- **EXERCISE GOAL**
Reproduce the whole listing, keeping each word unchanged.

- **INPUT DATA**
********

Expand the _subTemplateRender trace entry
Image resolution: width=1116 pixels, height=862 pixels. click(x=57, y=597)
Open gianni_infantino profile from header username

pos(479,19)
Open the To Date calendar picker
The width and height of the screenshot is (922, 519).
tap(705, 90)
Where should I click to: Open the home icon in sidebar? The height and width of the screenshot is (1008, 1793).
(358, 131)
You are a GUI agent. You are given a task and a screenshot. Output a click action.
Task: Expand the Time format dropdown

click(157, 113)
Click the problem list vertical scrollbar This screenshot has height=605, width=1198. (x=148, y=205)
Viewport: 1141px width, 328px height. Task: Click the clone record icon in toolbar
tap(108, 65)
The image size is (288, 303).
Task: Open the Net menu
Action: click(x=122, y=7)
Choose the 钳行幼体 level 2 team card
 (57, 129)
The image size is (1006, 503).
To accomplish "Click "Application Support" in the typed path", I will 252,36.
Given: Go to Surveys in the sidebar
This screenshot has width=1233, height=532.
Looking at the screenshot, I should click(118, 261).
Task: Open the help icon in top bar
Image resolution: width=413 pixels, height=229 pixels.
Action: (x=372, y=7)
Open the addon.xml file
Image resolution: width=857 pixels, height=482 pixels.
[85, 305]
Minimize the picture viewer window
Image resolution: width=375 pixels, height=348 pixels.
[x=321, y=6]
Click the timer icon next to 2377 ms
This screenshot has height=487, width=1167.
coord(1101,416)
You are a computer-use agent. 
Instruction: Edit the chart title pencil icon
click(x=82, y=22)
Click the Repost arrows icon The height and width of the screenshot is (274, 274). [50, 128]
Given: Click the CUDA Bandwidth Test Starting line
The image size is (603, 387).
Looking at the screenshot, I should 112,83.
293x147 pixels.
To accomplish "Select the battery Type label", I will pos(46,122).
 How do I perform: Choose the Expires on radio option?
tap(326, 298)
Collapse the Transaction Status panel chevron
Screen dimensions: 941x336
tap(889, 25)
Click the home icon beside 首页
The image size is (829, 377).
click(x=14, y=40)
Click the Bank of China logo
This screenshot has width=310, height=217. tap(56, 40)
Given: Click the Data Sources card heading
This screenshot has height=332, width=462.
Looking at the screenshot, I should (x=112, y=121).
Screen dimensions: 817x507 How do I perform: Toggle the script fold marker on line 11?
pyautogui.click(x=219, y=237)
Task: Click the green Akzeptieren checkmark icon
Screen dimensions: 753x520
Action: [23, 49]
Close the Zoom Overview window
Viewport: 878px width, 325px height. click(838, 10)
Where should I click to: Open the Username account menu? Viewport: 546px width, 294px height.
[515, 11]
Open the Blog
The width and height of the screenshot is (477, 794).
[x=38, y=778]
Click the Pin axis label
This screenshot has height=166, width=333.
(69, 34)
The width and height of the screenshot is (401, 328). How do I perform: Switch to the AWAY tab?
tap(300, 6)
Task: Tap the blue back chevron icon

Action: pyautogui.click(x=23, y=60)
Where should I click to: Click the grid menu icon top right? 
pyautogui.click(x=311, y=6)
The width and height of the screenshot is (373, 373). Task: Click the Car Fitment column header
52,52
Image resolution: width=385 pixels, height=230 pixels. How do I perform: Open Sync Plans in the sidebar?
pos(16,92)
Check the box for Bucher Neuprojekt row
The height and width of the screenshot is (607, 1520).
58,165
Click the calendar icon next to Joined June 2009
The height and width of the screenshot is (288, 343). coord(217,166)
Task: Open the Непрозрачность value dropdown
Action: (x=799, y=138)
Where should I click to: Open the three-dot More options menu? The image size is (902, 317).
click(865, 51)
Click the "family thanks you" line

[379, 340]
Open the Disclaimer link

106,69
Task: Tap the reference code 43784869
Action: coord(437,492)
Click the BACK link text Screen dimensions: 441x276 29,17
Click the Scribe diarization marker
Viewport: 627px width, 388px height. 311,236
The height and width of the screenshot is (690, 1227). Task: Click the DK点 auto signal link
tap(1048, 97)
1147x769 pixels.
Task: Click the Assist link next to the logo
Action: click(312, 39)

********

- **RESULT OF THIS EXERCISE**
Expand the _subTemplateRender trace entry
Image resolution: width=1116 pixels, height=862 pixels. click(x=57, y=597)
Open gianni_infantino profile from header username

pos(479,19)
Open the To Date calendar picker
The width and height of the screenshot is (922, 519).
tap(705, 90)
Where should I click to: Open the home icon in sidebar? The height and width of the screenshot is (1008, 1793).
(358, 131)
You are a GUI agent. You are given a task and a screenshot. Output a click action.
Task: Expand the Time format dropdown

click(157, 113)
Click the problem list vertical scrollbar This screenshot has height=605, width=1198. (x=148, y=205)
Viewport: 1141px width, 328px height. Task: Click the clone record icon in toolbar
tap(108, 65)
The image size is (288, 303).
Task: Open the Net menu
Action: click(x=122, y=7)
Choose the 钳行幼体 level 2 team card
 (57, 129)
The image size is (1006, 503).
To accomplish "Click "Application Support" in the typed path", I will 252,36.
Given: Go to Surveys in the sidebar
This screenshot has width=1233, height=532.
Looking at the screenshot, I should click(118, 261).
Task: Open the help icon in top bar
Image resolution: width=413 pixels, height=229 pixels.
Action: (x=372, y=7)
Open the addon.xml file
Image resolution: width=857 pixels, height=482 pixels.
[85, 305]
Minimize the picture viewer window
Image resolution: width=375 pixels, height=348 pixels.
[x=321, y=6]
Click the timer icon next to 2377 ms
This screenshot has height=487, width=1167.
coord(1101,416)
You are a computer-use agent. 
Instruction: Edit the chart title pencil icon
click(x=82, y=22)
Click the Repost arrows icon The height and width of the screenshot is (274, 274). [50, 128]
Given: Click the CUDA Bandwidth Test Starting line
The image size is (603, 387).
Looking at the screenshot, I should 112,83.
293x147 pixels.
To accomplish "Select the battery Type label", I will pos(46,122).
 How do I perform: Choose the Expires on radio option?
tap(326, 298)
Collapse the Transaction Status panel chevron
Screen dimensions: 941x336
tap(889, 25)
Click the home icon beside 首页
The image size is (829, 377).
click(x=14, y=40)
Click the Bank of China logo
This screenshot has width=310, height=217. tap(56, 40)
Given: Click the Data Sources card heading
This screenshot has height=332, width=462.
Looking at the screenshot, I should (x=112, y=121).
Screen dimensions: 817x507 How do I perform: Toggle the script fold marker on line 11?
pyautogui.click(x=219, y=237)
Task: Click the green Akzeptieren checkmark icon
Screen dimensions: 753x520
Action: [23, 49]
Close the Zoom Overview window
Viewport: 878px width, 325px height. click(838, 10)
Where should I click to: Open the Username account menu? Viewport: 546px width, 294px height.
[515, 11]
Open the Blog
The width and height of the screenshot is (477, 794).
[x=38, y=778]
Click the Pin axis label
This screenshot has height=166, width=333.
(69, 34)
The width and height of the screenshot is (401, 328). How do I perform: Switch to the AWAY tab?
tap(300, 6)
Task: Tap the blue back chevron icon

Action: pyautogui.click(x=23, y=60)
Where should I click to: Click the grid menu icon top right? 
pyautogui.click(x=311, y=6)
The width and height of the screenshot is (373, 373). Task: Click the Car Fitment column header
52,52
Image resolution: width=385 pixels, height=230 pixels. How do I perform: Open Sync Plans in the sidebar?
pos(16,92)
Check the box for Bucher Neuprojekt row
The height and width of the screenshot is (607, 1520).
58,165
Click the calendar icon next to Joined June 2009
The height and width of the screenshot is (288, 343). coord(217,166)
Task: Open the Непрозрачность value dropdown
Action: (x=799, y=138)
Where should I click to: Open the three-dot More options menu? The image size is (902, 317).
click(865, 51)
Click the "family thanks you" line

[379, 340]
Open the Disclaimer link

106,69
Task: Tap the reference code 43784869
Action: coord(437,492)
Click the BACK link text Screen dimensions: 441x276 29,17
Click the Scribe diarization marker
Viewport: 627px width, 388px height. 311,236
The height and width of the screenshot is (690, 1227). Task: Click the DK点 auto signal link
tap(1048, 97)
1147x769 pixels.
Task: Click the Assist link next to the logo
Action: click(312, 39)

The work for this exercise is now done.